* **PROBLEM REQUIREMENTS**
Your answer should consist of the lines in the following data that contain "will".

* **Collection entries**
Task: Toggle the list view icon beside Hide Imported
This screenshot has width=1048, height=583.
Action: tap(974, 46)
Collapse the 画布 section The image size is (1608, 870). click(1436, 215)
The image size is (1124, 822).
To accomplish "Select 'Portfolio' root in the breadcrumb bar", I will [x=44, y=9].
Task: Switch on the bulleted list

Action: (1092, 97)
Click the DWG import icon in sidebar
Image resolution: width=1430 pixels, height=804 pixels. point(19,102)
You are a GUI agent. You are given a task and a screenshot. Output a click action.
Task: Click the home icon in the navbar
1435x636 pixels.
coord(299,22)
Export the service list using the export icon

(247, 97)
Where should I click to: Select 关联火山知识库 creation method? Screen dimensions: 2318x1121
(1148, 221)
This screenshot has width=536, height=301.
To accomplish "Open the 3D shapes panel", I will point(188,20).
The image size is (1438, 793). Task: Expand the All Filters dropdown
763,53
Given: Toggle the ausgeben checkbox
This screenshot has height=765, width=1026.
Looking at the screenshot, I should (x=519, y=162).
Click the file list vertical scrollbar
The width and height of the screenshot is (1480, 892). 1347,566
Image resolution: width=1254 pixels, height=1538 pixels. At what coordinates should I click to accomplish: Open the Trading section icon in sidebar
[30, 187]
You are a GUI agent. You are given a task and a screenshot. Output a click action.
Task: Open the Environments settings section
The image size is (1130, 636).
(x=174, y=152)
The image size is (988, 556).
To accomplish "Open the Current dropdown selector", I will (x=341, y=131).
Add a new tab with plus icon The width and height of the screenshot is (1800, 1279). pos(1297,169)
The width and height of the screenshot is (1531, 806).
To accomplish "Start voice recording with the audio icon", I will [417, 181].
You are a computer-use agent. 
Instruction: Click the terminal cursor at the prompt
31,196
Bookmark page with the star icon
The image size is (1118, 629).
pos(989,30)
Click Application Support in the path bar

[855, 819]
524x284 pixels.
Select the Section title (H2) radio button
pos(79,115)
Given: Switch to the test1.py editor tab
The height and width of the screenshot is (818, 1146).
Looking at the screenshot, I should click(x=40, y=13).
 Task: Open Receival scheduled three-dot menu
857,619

* **TASK RESULT**
To accomplish "Select 'Portfolio' root in the breadcrumb bar", I will [x=44, y=9].
To accomplish "Open the 3D shapes panel", I will point(188,20).
To accomplish "Open the Current dropdown selector", I will (x=341, y=131).
To accomplish "Start voice recording with the audio icon", I will [417, 181].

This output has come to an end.